┌────────
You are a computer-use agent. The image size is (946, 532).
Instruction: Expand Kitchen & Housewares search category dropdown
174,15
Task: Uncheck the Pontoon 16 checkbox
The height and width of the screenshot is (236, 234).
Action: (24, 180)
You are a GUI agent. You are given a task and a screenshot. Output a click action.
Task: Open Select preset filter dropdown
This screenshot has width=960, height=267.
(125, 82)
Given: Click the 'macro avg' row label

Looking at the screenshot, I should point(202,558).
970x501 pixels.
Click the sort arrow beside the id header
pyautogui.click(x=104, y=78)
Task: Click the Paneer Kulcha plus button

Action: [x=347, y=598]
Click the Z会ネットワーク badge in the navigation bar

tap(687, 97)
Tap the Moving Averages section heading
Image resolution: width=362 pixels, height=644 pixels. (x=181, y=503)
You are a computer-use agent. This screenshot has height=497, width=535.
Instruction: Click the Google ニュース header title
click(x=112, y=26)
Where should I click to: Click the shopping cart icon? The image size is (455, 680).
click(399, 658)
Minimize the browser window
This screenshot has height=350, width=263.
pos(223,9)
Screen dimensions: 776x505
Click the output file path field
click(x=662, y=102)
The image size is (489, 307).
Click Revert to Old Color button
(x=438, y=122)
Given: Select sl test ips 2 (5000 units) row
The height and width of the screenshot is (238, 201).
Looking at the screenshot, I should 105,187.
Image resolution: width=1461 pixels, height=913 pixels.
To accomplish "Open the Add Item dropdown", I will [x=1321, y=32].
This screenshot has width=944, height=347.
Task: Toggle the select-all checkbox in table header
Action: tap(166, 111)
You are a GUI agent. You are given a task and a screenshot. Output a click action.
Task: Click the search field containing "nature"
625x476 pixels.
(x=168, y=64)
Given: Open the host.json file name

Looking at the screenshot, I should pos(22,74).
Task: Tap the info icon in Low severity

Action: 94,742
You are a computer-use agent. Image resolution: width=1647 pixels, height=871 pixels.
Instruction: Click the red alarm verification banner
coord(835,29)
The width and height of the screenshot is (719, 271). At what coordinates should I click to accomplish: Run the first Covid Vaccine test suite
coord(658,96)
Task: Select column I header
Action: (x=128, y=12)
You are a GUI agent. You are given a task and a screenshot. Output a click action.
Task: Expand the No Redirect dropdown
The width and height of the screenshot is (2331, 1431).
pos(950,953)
└────────
• WHAT THIS TASK INVOLVES: Once you reach the line that contains "You are a computer-use agent. Image", transcribe it and all remaining lines of the listing exactly; skip everything before it.

• RESULT OF THIS TASK:
You are a computer-use agent. Image resolution: width=1647 pixels, height=871 pixels.
Instruction: Click the red alarm verification banner
coord(835,29)
The width and height of the screenshot is (719, 271). At what coordinates should I click to accomplish: Run the first Covid Vaccine test suite
coord(658,96)
Task: Select column I header
Action: (x=128, y=12)
You are a GUI agent. You are given a task and a screenshot. Output a click action.
Task: Expand the No Redirect dropdown
The width and height of the screenshot is (2331, 1431).
pos(950,953)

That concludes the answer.